Smart contracts

Materia is a binary smart contract system. Core contracts provide fundamental safety guarantees for all parties interacting with Materia. Orchestrator contracts interact with one or more core contracts but are not themselves part of the core.

Core

Source code

The core consists of a singleton factory and many pairs, which the factory is responsible for creating and indexing. These contracts are quite minimal, even brutalist. The simple rationale for this is that contracts with a smaller surface area are easier to reason about, less bug-prone, and more functionally elegant. Perhaps the biggest upside of this design is that many desired properties of the system can be asserted directly in the code, leaving little room for error. One downside, however, is that core contracts are somewhat user-unfriendly. In fact, interacting directly with these contracts is not recommended for most use cases. For example, the Materia interface uses the Orchestrator to interact with the pairs and the factory.

Factory

Reference documentation

The factory holds the generic bytecode responsible for powering pairs. Its primary job is to create one and only one smart contract per unique token pair. It also contains logic to turn on the protocol charge i.e. it can activate an extra fee (called “Materia fee”) and set this fee and the traditional swap fee per single pair. To achieve this, the factory has an owner, currently the orchestrator used by the interface which is the only allowed to enable or changes these fees.

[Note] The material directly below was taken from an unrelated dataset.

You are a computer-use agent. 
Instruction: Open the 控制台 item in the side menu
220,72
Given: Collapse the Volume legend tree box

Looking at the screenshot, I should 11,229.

Furthermore, it is important to mention that the factory technically would allow the creation of pairs of arbitrary tokens, and the choice of using only the bridge token is implemented by the owner, which is the only that can call the method to create new pairs. This is as strategic choice with the purpose to avoid the necessity to redeploy the factory in the case of a bridge token change (or even just an update).

Pairs

Reference documentation
Reference documentation (ERC-20)

Pairs have two primary purposes: serving as automated market makers and keeping track of pool token balances. They also expose data which can be used to build decentralized price oracles. Moreover, as the factory, even the pairs have an owner, that this time it is the factory itself. This allows the factory to be the only which can set che specific fees for the pair.

Orchestrator

Source code

The orchestrator is the main entry point of the Materia ecosystem, it’s used by the interface to communicate with the factory and the pairs and it’s used by the DFO (through proposals) to change the fees or update its components. Because of Materia’s core permissionless nature, the contracts described below have no special trading privileges, and are in fact only a small subset of the universe of possible contracts. However, they are useful examples of how to safely and efficiently interact with Materia.

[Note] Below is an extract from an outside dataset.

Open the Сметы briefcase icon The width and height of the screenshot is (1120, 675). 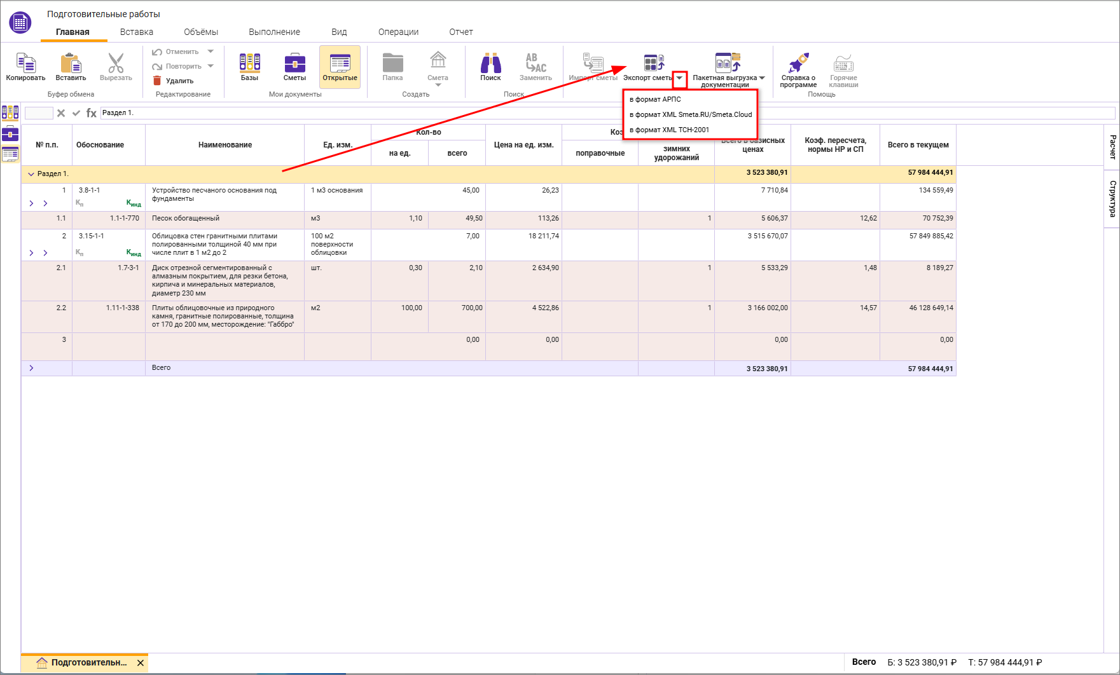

The orchestrator contract is a proxy which forwards the calls to three different and specific components, called operators:

Liquidity adder

Source code

The liquidity adder allows the users to add new liquidity, possibly managing the automatic wrap and deploying a new pair. In the case the user is adding native items the calls are done using the ERC1155 callback functionality.

Remember that all the pairs are between the WUSD token and an EthItem, even if the user provides a traditional ERC20 as liquidity. The wrapping is automatic.

Liquidity remover

Source code

Just as the liquidity adder, the liquidity remover does the exact inverse. It does not require the approval since the MP liquidity toknes implements the permit functionality. Note that, at the moment, the LPs can remove their liquidity only in the form of WUSD and EthItem, if the want get the underlying asset they must do a an unwrap in a consequent transaction.

Swapper

Source code

The swapper implements the methods to swap the tokens, no routing is required since the all the pairs have a token in common. For the same reason the number of “hops” during the swap is at most 2. Several methods are implemented here, to satisfy all the use cases, each with different gas costs, depending on things like the number of hops or the presence of the wrap and the unwrap operations.

This subdivions allows simpler (and cheaper) upgrades while without forcing traders to reapprove their tokens at every update, obviously if the orchestrator gets replaced new approvals are still required.

Library

Reference documentation

The library provides a variety of convenience functions for fetching data and pricing.